Summary
Human Leukocyte Antigen (HLA) expression contributes to the activation of anti-tumor immunity through interactions with T cell receptors. However, pan-cancer HLA expression in tumors has not been systematically studied. In a retrospective analysis using the Cancer Genome Atlas, we quantified HLA class I and class II expression across 33 tumor types, which strongly correlated with infiltration of various immune cell types, expression of pro-inflammatory genes, and immune checkpoint markers. Patients with high HLA allelic diversity and gene expression had better survival. Immune microenvironments could be predicted using a neural network model trained on HLA expression data with varied survival outcomes. Furthermore, we identified a subset of tumors which upregulated HLA class I but not class II genes and exploited HLA-mediated escape strategies. Our results suggest the potential of using HLA expression data to predict immunogenicity.
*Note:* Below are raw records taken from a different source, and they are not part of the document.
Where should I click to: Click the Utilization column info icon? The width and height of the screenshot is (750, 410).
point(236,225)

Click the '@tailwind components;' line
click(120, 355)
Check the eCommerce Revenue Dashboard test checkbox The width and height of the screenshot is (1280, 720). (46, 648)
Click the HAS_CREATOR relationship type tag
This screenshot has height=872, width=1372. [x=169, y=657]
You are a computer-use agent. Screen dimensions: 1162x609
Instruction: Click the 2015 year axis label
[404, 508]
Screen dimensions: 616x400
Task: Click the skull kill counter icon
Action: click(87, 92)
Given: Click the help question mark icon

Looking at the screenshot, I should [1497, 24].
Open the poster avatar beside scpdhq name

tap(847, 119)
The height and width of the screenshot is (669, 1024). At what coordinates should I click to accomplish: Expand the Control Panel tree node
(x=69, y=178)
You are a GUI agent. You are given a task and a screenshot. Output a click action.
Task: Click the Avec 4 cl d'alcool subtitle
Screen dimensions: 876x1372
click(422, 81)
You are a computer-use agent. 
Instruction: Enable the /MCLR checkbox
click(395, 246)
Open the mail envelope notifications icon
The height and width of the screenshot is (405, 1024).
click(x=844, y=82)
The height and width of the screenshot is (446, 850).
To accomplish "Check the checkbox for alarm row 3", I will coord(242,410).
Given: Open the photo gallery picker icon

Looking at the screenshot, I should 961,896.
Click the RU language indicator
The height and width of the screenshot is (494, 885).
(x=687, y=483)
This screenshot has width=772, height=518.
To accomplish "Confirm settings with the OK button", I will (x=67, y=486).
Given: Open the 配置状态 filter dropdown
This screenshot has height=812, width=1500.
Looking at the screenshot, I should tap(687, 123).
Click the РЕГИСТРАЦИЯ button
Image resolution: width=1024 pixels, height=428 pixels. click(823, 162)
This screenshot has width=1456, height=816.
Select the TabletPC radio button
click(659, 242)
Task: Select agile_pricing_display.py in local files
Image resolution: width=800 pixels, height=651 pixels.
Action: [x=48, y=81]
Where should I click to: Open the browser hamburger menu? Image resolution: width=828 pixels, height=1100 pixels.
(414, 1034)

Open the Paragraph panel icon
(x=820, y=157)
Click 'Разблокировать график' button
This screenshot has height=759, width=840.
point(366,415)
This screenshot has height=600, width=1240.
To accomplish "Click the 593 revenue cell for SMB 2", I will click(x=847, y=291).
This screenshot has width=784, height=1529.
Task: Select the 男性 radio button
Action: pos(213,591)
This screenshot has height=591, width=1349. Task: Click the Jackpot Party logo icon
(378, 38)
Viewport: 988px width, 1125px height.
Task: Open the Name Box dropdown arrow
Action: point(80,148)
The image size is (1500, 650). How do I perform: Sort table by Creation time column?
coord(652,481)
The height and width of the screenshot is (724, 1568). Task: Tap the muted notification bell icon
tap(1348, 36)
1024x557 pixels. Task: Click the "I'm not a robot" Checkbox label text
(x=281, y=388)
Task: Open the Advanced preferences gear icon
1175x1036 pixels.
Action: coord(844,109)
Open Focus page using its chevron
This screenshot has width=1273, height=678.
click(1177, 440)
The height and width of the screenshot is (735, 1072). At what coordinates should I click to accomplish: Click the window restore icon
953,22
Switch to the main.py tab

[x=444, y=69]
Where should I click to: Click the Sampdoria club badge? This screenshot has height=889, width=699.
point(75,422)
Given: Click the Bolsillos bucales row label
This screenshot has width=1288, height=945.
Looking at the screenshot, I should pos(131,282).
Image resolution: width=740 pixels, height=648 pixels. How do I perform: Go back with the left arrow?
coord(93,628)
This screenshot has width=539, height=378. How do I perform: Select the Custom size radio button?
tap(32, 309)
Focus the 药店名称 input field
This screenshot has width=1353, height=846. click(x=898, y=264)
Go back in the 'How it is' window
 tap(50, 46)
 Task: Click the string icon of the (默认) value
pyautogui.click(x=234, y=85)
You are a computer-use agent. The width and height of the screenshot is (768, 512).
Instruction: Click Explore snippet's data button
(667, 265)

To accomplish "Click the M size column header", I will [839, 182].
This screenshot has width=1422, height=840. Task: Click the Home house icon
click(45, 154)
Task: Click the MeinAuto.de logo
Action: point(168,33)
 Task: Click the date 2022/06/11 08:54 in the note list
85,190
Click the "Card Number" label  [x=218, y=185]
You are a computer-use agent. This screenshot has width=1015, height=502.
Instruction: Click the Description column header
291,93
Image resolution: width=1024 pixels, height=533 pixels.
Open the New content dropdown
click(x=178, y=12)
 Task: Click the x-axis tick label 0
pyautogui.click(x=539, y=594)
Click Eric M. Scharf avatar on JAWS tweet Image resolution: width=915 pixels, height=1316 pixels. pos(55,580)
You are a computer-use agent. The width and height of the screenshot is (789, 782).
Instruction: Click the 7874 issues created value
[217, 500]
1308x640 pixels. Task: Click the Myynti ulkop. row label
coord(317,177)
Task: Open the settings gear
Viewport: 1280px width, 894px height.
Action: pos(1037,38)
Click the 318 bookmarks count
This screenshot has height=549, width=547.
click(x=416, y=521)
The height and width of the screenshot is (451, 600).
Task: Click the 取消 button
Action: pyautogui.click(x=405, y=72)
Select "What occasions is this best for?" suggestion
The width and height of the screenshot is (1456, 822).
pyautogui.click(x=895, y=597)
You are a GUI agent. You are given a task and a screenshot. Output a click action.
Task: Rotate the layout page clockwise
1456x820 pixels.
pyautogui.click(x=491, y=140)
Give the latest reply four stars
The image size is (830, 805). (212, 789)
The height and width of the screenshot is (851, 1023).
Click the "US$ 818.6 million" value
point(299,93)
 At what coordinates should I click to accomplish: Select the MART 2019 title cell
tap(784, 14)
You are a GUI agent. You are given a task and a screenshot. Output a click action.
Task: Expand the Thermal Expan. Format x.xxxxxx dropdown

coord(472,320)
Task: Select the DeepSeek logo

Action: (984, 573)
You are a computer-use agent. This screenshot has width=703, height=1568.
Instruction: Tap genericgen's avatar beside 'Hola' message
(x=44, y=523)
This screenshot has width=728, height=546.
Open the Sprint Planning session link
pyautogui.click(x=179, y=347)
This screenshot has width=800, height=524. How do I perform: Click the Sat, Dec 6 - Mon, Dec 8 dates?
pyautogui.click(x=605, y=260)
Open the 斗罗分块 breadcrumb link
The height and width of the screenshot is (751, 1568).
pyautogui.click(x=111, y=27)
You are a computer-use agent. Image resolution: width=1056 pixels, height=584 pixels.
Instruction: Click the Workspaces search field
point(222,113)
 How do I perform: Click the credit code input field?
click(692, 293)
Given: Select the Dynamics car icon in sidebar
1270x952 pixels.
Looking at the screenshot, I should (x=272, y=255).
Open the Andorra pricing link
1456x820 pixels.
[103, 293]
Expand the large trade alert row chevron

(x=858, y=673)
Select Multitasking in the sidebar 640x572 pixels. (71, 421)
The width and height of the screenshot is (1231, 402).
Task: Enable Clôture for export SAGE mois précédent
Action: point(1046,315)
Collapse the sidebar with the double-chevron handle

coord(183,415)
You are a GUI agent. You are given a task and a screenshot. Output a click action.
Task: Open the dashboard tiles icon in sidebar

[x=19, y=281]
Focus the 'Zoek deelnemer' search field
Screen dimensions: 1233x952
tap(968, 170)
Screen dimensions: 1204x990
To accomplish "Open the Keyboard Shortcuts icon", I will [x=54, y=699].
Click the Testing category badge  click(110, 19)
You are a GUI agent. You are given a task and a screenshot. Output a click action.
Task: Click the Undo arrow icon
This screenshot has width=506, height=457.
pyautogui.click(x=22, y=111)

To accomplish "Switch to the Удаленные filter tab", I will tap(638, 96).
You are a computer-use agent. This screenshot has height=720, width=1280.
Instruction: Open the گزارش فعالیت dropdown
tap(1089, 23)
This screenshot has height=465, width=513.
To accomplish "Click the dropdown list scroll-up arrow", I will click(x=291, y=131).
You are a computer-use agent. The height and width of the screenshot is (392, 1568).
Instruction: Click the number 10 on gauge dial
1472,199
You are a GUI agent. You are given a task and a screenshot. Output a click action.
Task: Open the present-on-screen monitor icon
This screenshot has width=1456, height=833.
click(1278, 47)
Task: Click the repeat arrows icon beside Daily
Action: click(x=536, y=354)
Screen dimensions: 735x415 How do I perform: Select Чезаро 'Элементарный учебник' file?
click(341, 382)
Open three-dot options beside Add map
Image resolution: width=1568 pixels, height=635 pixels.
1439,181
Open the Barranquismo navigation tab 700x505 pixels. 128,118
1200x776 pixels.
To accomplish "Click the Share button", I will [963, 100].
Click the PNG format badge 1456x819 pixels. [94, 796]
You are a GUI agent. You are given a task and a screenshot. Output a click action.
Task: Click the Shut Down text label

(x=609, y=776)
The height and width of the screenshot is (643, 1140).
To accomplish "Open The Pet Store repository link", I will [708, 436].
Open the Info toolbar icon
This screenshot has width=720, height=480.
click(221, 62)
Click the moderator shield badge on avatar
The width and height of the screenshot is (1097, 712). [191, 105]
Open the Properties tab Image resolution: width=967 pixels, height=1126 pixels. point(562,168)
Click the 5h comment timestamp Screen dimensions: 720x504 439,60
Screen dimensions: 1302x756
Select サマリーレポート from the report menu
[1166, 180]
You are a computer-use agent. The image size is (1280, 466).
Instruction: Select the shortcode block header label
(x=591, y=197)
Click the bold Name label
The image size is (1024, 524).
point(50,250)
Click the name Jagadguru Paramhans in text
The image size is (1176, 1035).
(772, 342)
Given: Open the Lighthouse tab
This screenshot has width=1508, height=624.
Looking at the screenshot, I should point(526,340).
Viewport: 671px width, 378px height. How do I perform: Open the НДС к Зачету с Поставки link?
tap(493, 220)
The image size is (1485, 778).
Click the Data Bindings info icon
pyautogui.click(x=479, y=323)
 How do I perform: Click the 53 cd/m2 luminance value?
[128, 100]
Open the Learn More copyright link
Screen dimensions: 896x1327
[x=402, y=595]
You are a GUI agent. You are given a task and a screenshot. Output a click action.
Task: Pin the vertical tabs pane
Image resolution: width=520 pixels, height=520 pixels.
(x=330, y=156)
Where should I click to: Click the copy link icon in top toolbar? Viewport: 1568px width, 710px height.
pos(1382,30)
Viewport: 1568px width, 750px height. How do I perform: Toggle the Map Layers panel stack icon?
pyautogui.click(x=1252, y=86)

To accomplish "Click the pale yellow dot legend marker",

Taken together, we emphasize the crucial role of HLA upregulation in shaping prolonged anti-tumor immunity.
Highlights
Systematic analysis of HLA gene expression across 33 cancer types.
A machine learning model trained on HLA expression data predicts immunogenicity.
HLA upregulation correlates with cell-mediated immunity and improved survival.
A subset of highly immunogenic tumors exhibit HLA-mediated tumor escape.
Competing Interest Statement
The authors have declared no competing interest.